TESTO DA STUDIARE:
---------------

G2A costretto a risarcire uno sviluppatore per delle key rubate

Il proprietario del negozio online si scusa.

A luglio 2019, G2A, la società dietro il controverso mercato delle key online, si è offerta di aprire la cronologia delle transazioni a un revisore indipendente. L'obiettivo era quello di cancellare il suo nome da qualsiasi illecito dopo anni di accuse riguardanti una serie di key rubate. Solo un singolo sviluppatore ha accettato l'offerta ed ora G2A pagherà volontariamente quasi 40.000 dollari.

G2A, di proprietà polacca e con sede a Hong Kong, gestisce un negozio in cui gli utenti di tutto il mondo possono vendere le key di alcuni giochi, proprio come se fosse un rivenditore al pari di Amazon od eBay. Gli sviluppatori tuttavia lamentano da anni che il mercato G2A consente la vendita di beni rubati. La situazione ha portato a far nascere contrasti tra sviluppatori ed i dipendenti G2A.

---------------

DATI FORNITI:
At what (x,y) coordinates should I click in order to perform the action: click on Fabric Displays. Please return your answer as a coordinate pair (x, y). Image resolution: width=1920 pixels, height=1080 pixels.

---------------

ISTRUZIONI:
1) Nel testo su G2A e le key rubate, quanti soldi pagherà volontariamente G2A allo sviluppatore?
2) Continua l'articolo su G2A e le key rubate, partendo dopo la sua ultima frase.

RISPOSTE:
1) Quasi 40.000 dollari.

2)
Nel 2019, G2A ha fatto ciò che affermava essere un'offerta audace, promettendo 10 volte il valore di qualsiasi chiave di gioco ottenuta in modo fraudolento venduta sul suo mercato. C'era solo un problema: gli sviluppatori dovevano lavorare con G2A e un revisore indipendente. Solo una società, lo sviluppatore indipendente ceco Wube Software - i produttori di Factorio - ha aderito al programma.

"Wube ha riferito a G2A un elenco di 321 key che riteneva fossero state vendute online illegittimamente", ha dichiarato G2A nel post del blog. "Dopo aver valutato un certo numero di società di revisione indipendenti e non aver trovato nessuna in grado di soddisfare i nostri requisiti concordati, Wube e G2A hanno deciso che G2A avrebbe dovuto procedere a un'indagine interna. Questa indagine ha confermato che 198 delle chiavi di Wube erano state vendute tramite il suo Marketplace tra marzo 2016 e giugno 2016".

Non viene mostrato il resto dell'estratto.